Alison Griffin, chief executive of cross-party local government group London Councils, emphasised the importance of “a blend of expertise” to making any new devolved powers function well. The London Recovery Board, now the Partnership Board, set up during the pandemic “where you bring some of the real players in London together” had shown the way.

She cited TfL as an example of a successful devolved body, one which had led innovations copied across the world. “Without the freedom we got with that deal 25 years, that would not have been the case,” she said.

Alison also stressed the implications of London’s sheer size when designing and operating governance arrangements. She thought a combined authority system, such as those in Greater Manchester and the West Midlands “could be really unwieldy” and impractical in London, with its 32 boroughs and the City Corporation plus its Mayor and maybe deputies as well.

Meeting challenges such as poor health, skills and climate change, particularly retrofitting buildings, would mean “boroughs coming together” in bespoke ways, building on initiatives and shared decision-making that are already producing results.

She pointed out that such “sub-regional partnerships are the same size as many of the combined authorities outside London” and that the focus should be on where public sector reform is going to happen. “How are we doing that together and helping us all in this room, our families and friends, our neighbours, to live better lives?”

Representing one the event’s sponsors, the Central District Alliance business improvement district (BID) – the other was related regeneration consultancy PrimeraAlexander Jan, who is also an On London contributor, proposed a harder-edged articulation of the devolution case in view of the range of organisations in favour of it and the strength of the case against the UK’s “remarkably centralised” way of government.

On day-to-day issues he listed “things like the state of our streets, cleansing and safety” along with the “general environment”, which BIDs can and do help with against a backdrop of “the pressure local government is under”. At a strategic level, he expressed regret that the Elizabeth line looks like being the last big transport project in London for a while.
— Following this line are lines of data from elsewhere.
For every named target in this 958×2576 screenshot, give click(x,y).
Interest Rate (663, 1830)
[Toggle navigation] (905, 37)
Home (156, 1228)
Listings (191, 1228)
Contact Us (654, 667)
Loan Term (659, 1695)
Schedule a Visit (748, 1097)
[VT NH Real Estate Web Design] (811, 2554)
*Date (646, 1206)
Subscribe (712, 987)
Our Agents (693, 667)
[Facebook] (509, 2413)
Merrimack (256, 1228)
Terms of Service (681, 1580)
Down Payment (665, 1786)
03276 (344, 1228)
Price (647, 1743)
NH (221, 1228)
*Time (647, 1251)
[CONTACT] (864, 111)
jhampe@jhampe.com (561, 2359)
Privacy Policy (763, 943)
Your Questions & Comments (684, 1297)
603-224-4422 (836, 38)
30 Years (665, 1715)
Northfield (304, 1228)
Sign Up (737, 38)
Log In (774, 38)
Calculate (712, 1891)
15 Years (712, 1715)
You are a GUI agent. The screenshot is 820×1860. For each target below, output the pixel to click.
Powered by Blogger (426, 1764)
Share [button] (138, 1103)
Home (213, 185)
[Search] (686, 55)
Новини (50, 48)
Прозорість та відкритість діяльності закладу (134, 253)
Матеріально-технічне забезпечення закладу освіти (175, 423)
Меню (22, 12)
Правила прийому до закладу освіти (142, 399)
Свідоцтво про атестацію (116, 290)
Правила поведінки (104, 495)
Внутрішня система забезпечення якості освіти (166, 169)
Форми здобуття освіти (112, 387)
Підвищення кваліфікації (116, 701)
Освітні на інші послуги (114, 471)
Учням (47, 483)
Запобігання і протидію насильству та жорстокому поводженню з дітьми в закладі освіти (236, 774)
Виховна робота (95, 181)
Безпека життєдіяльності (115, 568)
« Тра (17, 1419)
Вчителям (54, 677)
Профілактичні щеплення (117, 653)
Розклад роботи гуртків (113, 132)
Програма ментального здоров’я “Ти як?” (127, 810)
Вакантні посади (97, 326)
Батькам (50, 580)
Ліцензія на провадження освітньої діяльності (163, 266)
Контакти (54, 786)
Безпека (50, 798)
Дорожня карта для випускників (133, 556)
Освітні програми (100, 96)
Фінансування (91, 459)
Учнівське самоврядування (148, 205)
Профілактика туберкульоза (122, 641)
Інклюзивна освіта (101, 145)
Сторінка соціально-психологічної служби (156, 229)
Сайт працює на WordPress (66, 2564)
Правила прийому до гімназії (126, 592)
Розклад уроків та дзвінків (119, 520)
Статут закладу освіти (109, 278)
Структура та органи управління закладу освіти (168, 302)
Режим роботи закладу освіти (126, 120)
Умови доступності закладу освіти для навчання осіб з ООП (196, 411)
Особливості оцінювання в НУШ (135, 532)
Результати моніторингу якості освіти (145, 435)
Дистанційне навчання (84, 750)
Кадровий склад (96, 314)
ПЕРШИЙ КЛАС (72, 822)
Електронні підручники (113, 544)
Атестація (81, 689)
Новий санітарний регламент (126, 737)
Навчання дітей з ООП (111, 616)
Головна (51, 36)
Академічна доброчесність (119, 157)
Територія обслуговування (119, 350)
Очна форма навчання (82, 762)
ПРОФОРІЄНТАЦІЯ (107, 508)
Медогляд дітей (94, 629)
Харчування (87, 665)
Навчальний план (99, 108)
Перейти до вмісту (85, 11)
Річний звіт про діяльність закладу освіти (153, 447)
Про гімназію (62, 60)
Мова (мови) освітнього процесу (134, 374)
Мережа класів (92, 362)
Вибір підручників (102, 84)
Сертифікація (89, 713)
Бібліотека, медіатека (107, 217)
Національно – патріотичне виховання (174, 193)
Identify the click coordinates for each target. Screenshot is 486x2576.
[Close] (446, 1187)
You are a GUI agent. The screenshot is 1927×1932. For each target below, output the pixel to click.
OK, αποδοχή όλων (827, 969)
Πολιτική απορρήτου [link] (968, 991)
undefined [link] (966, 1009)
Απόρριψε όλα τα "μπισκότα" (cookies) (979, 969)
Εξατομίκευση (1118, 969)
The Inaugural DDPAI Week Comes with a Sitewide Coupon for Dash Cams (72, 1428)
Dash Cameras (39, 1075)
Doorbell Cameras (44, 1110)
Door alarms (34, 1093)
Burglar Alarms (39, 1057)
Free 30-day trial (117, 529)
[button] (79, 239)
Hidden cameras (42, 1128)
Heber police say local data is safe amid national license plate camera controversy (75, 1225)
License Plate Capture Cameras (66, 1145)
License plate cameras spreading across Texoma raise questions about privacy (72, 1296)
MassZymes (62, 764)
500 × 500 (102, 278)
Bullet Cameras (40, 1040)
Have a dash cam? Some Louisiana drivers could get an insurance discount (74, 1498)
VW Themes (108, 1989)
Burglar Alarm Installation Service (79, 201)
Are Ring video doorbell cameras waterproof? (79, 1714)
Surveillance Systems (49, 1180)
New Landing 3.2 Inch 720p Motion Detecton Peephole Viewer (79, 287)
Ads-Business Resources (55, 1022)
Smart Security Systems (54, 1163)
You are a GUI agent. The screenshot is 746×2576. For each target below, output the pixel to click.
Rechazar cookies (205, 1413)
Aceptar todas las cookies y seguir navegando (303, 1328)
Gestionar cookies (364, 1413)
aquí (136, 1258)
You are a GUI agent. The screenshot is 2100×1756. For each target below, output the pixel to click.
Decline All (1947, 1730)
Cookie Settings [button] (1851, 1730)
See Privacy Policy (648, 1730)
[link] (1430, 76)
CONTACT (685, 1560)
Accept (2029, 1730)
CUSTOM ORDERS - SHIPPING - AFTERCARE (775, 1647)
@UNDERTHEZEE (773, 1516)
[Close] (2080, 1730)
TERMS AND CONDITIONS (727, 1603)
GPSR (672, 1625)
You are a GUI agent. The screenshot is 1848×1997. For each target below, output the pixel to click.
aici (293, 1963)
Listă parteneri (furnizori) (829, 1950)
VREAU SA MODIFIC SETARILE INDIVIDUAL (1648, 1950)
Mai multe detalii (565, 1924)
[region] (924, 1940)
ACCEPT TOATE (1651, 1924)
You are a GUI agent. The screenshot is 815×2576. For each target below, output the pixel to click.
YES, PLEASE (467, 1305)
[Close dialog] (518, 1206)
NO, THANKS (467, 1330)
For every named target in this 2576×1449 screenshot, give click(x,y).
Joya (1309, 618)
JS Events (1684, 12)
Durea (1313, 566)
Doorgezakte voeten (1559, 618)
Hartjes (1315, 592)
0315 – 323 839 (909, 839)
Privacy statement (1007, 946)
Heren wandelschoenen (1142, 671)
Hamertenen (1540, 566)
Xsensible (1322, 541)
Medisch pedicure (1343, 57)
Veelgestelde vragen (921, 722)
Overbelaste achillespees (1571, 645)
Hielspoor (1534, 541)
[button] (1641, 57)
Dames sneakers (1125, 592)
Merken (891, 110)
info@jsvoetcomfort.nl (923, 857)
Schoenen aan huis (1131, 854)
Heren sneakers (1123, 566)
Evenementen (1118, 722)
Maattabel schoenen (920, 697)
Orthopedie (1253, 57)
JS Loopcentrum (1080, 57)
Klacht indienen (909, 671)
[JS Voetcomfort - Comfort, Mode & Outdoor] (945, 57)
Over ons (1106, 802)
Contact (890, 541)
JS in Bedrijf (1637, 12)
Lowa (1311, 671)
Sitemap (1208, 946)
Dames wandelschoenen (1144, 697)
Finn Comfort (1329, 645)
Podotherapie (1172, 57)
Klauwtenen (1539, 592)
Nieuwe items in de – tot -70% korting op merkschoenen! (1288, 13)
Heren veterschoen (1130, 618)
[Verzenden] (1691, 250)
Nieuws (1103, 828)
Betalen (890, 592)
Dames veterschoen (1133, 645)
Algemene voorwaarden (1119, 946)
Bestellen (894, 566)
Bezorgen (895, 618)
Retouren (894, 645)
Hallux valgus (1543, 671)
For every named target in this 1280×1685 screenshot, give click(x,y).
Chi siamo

On skills, Alex reminded the audience that London-wide business groups have a strong case for more control and said there is “half a billion pounds of unspent apprenticeship levy that the Treasury is hoarding every year which could go to London”. He added that another half a billion is raised in Vehicle Excise Duty in London and given to the National Highways agency despite Greater London containing no national highways. Meanwhile, the city’s housing costs have been “a constraint on London’s performance since the global financial crisis” as Centre for Cities research had shown.

The importance of London’s Central Activities Zone was emphasised by Alex, a “tiny area of central London” which he said produces 44 per cent of London’s economic output and generates Business Rates of about £5 billion a year. Noting that it is unusual for a city such as London to have no single authority in charge of such an area, he wondered if there could be closer collaboration between the Mayor and the boroughs covering the area, and new arrangements for more of the proceeds of growth there to be shared with local residents in the form of better services to compensate for the disruption that can come with development and change.

There was a lively question and answer session with contributions from Van DuBose, a former investment banker now active a public policy issues who got the idea for this event going in the first place back, outgoing London Assembly member Caroline Pidgeon, Nick Bowes from London Communications Agency (and formerly of Centre for London and City Hall), Jack Shaw of the Productivity Institute and people from the Electoral Reform Society and City AM.

The whole thing was chaired with great polish and expertise by Akash Paun, who leads the Institute for Government’s devolution programme. It was a pleasure and an honour for On London to team up with such a distinguished think tank. This article has reported only some of the points made during an excellent event. Be sure to watch the whole thing (also embedded above). It provided ample food for thought and explored many themes meriting deeper future coverage here.